Beyond Resilience. A U-turn?

Comment to our previous blog:

Ontonix is launching a huge change and I love changes. Things that do not change scare me, because they look too much like death. However, for years we have been looking for resilience, we have been defining resilience, we have been measuring resilience, we have been preaching resilience.

Are we now disavowing years of work and beliefs? Are we betraying resilience in favour of anomaly detection? I do not think so.

Let us summarize:

Resilience is heavy

­True. The measures adopted to mitigate the vulnerabilities of a system by increasing its resilence add weight to it and “plaster” it, resulting in a limitation of its agility, thus turning the apparent strength of its sturdiness into an additional weakness.

Resilience is expensive

­True. The features added to improve the resilience obviously increase the cost, at least during the design and manufacturing phases.

Resilience is static

­True. Resilient systems are resilient against change too, while the world outside changes quickly, continuously offering new challenges, so a safe and robust system today will not necessarily be safe tomorrow.

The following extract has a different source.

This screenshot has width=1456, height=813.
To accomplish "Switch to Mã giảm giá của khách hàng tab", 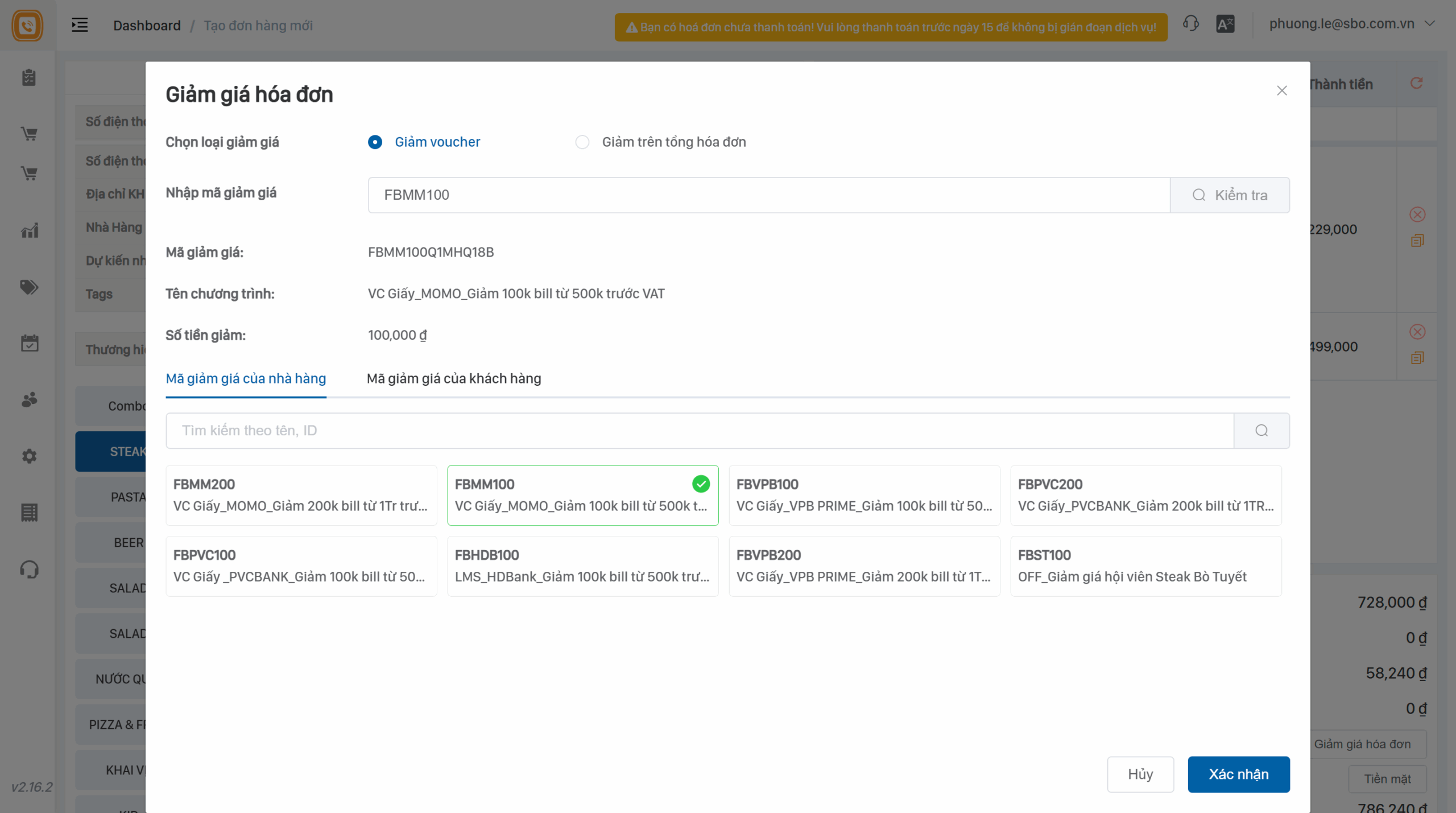I will (453, 378).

Resilience is potentially unsafe

True. Despite its immunity to current threats at a certain point in time, a resilient system may prove to be highly unsafe one moment later, due to the inherent resistance to change, which makes its adaptation to a mutated scenario harder and, above all, slower.

However, resilience is a property belonging to systems. Anomaly detection concerns the flows, therefore lies in the field of processes.

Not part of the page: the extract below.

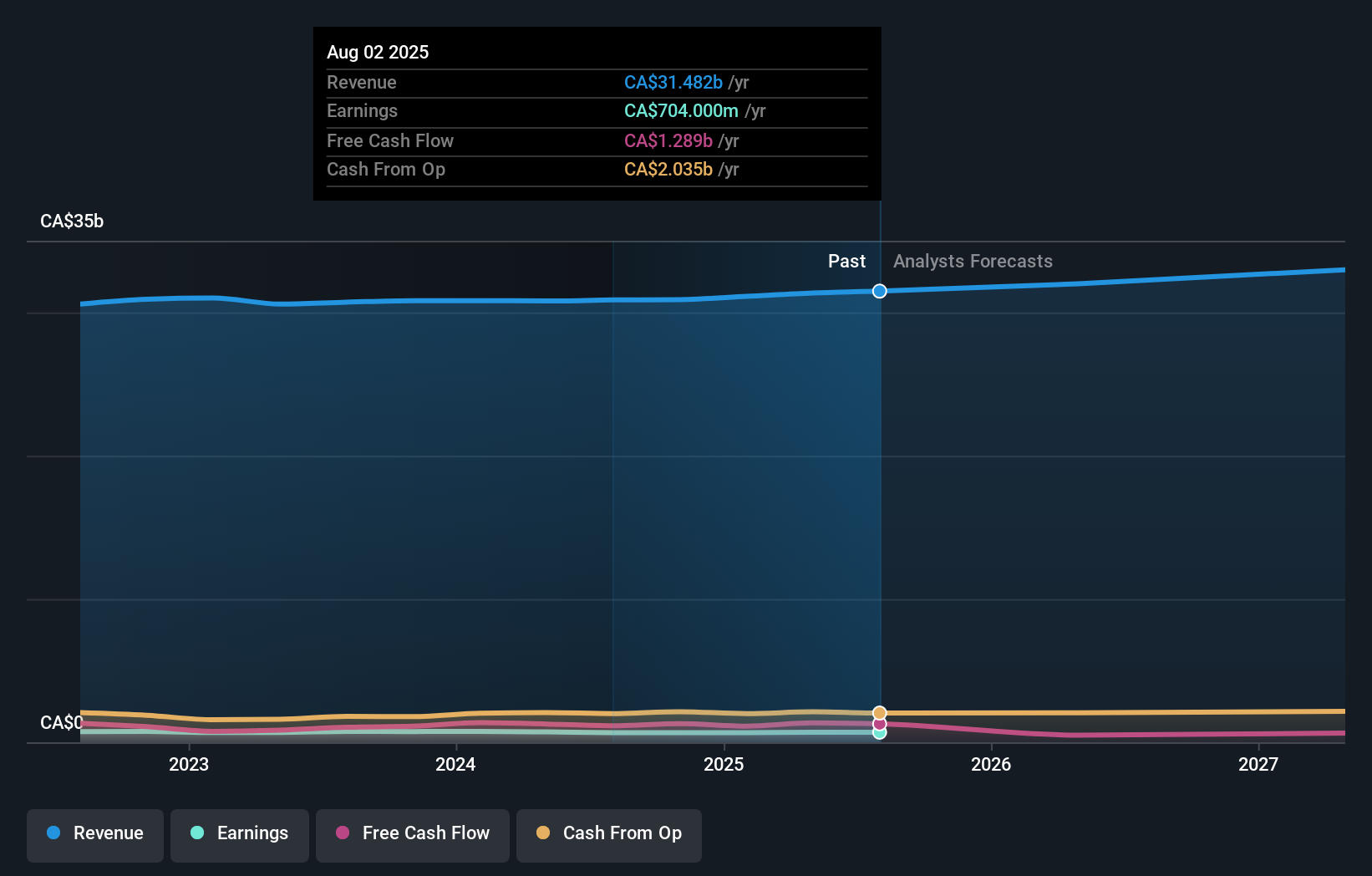The height and width of the screenshot is (876, 1372).
Task: Switch to the Past section
Action: point(846,261)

Consequently, shifting the emphasis from systems to the processes is not a U-turn, but a progress towards a more efficient application of the benefits provided by the same strict and scientifically based measurement method, which is Quantitative Complexity Management.

It is a paradigm shift, which consists in moving from the domain of systems to the domain of processes, therefore focussing on anomaly detection, which is agile and flexible, instead of resilience, which is heavy and rigid.

According to Darwin’s evolutionary law, the most successful living species are not the strongest ones, but those with the greatest adaptability. Resilience is still the key evaluation criterion for calculating the reaction capability of a system now or in the near future, especially against known threats. However, we realized that the most effective option to plan and keep updated the protection strategy of a system is to base it on fast anomaly detection.